**Goal 1:**
In the sermon excerpt on God's forgiveness, what sin is Peter said to commit?

**Excerpted text:**
--------------------------------------------------
God forgives completely. He forgives us completely. Psalm 103 is a beautiful psalm of praise to God: "Bless the Lord, 0 my soul: and all that is within me, bless his holy name. Bless the Lord, 0 my soul, and forget not all His benefits." Then the psalmist begins enumerating the benefits of God. And do you remember number one? "Who forgiveth all thine iniquities."

Now you read through the scripture, and here is David with a sin of passion in Bathsheba’s situation. God forgives it. Here is a prodigal son with the sin of rebellion, and the father forgives it. Here is Peter in a sin of cowardice when he denies the Lord, and God forgives it. Just go through the scriptures and note what categories, what classifications, what types of sins are there, and God forgives all your iniquities.

In the New Testament you find the same thing said about our Lord Jesus. Colossians 2:13 says, "And you, being dead in your sins and the uncircumcision of your flesh, hath he quickened (or resurrected) together with him, having forgiven you ALL trespasses." Every kind of offense, even if oft repeated.
--------------------------------------------------
**Source records:**
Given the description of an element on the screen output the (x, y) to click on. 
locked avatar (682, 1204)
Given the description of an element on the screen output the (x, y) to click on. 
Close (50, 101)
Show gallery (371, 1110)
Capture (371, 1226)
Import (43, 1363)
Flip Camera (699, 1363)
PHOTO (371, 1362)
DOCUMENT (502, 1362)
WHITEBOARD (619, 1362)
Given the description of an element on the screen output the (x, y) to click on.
--------------------------------------------------
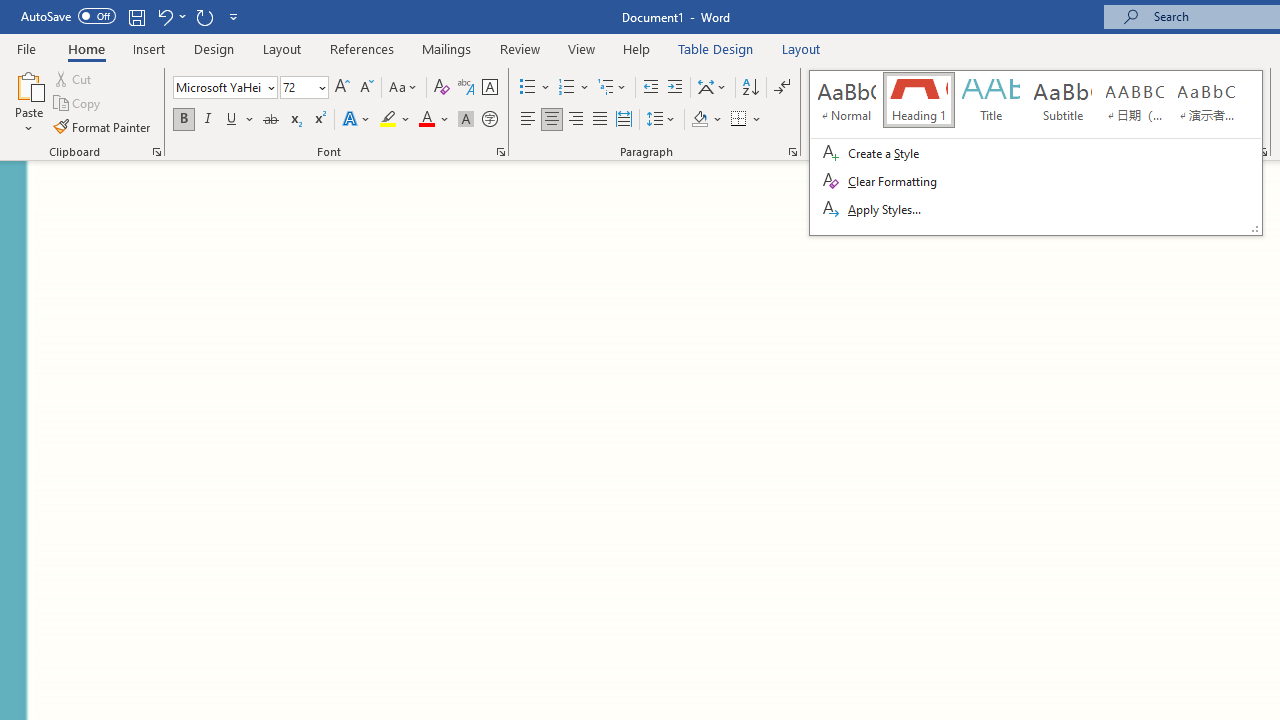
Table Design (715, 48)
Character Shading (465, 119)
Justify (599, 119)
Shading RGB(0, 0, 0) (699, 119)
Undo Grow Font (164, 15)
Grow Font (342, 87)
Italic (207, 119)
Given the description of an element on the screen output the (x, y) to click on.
--------------------------------------------------
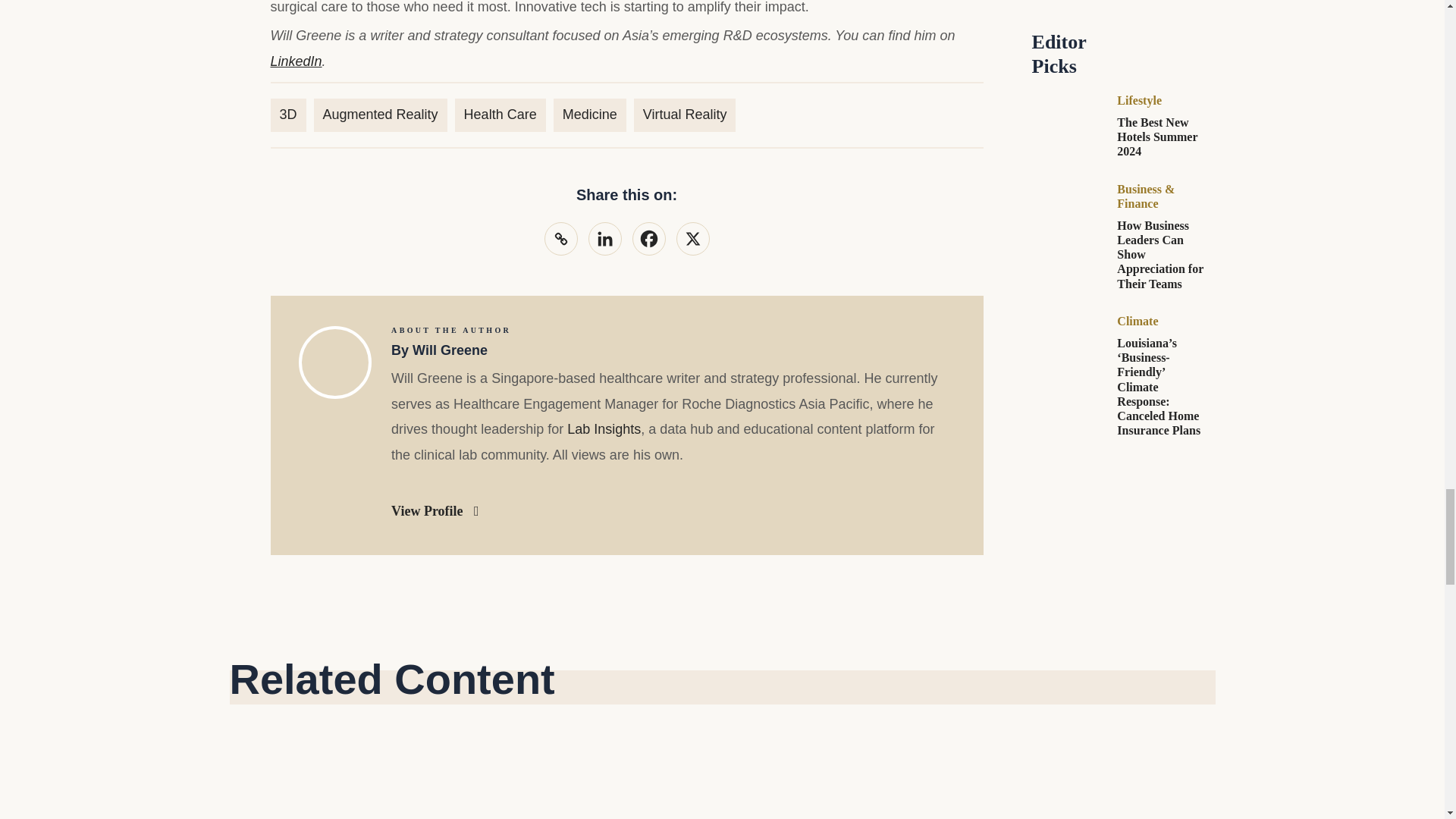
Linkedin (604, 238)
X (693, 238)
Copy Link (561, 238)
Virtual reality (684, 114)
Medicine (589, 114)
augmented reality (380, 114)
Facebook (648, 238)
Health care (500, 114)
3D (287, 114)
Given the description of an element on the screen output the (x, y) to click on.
--------------------------------------------------
**Goal 2:**
Count the lines of the listing that contain the word "Font". Give only the number.

**Task result 1:**
A sin of cowardice, when he denies the Lord.

**Task result 2:**
2